Problem to solve: Reproduce the listing word for word, from its first line through the line containing "01 46 95 09 09 (685, 15)", with both of those lines included.

**** Record list ****

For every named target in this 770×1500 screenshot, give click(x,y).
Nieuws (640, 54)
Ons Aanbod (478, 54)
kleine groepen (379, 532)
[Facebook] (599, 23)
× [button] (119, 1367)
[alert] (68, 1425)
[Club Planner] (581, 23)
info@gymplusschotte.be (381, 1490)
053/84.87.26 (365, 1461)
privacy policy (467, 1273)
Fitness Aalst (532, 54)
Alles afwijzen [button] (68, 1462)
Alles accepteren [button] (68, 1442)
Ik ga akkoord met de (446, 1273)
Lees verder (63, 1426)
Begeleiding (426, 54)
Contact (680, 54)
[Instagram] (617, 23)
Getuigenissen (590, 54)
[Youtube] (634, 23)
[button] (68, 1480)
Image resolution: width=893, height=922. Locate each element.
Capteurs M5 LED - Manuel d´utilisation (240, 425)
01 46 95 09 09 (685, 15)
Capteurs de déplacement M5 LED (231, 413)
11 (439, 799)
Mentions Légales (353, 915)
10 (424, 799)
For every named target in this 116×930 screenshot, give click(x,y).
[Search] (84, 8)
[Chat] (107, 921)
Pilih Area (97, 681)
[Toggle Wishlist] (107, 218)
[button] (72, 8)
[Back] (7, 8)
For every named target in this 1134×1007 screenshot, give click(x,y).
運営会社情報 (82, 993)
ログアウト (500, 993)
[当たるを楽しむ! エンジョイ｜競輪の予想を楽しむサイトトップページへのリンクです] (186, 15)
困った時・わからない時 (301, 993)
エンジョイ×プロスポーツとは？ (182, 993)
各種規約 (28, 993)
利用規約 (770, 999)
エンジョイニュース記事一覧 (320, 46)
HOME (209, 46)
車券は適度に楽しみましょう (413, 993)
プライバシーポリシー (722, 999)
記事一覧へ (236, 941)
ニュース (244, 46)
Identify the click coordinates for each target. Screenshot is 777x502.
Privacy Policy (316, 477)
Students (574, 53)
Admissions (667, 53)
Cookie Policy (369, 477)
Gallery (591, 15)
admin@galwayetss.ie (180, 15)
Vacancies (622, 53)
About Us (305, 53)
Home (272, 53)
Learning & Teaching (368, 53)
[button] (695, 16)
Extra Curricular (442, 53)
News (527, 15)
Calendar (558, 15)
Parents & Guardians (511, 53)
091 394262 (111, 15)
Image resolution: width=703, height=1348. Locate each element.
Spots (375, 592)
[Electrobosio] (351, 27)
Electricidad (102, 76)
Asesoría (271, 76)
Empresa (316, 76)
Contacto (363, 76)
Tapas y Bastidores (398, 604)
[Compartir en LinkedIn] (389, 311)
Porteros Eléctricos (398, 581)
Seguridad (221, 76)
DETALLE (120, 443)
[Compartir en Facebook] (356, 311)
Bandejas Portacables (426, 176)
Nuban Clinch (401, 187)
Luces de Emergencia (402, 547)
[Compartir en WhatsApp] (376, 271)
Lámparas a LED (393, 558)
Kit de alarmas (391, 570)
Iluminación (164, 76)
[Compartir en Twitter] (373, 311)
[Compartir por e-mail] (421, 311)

****

Result:
For every named target in this 770×1500 screenshot, give click(x,y).
Nieuws (640, 54)
Ons Aanbod (478, 54)
kleine groepen (379, 532)
[Facebook] (599, 23)
× [button] (119, 1367)
[alert] (68, 1425)
[Club Planner] (581, 23)
info@gymplusschotte.be (381, 1490)
053/84.87.26 (365, 1461)
privacy policy (467, 1273)
Fitness Aalst (532, 54)
Alles afwijzen [button] (68, 1462)
Alles accepteren [button] (68, 1442)
Ik ga akkoord met de (446, 1273)
Lees verder (63, 1426)
Begeleiding (426, 54)
Contact (680, 54)
[Instagram] (617, 23)
Getuigenissen (590, 54)
[Youtube] (634, 23)
[button] (68, 1480)
Image resolution: width=893, height=922. Locate each element.
Capteurs M5 LED - Manuel d´utilisation (240, 425)
01 46 95 09 09 (685, 15)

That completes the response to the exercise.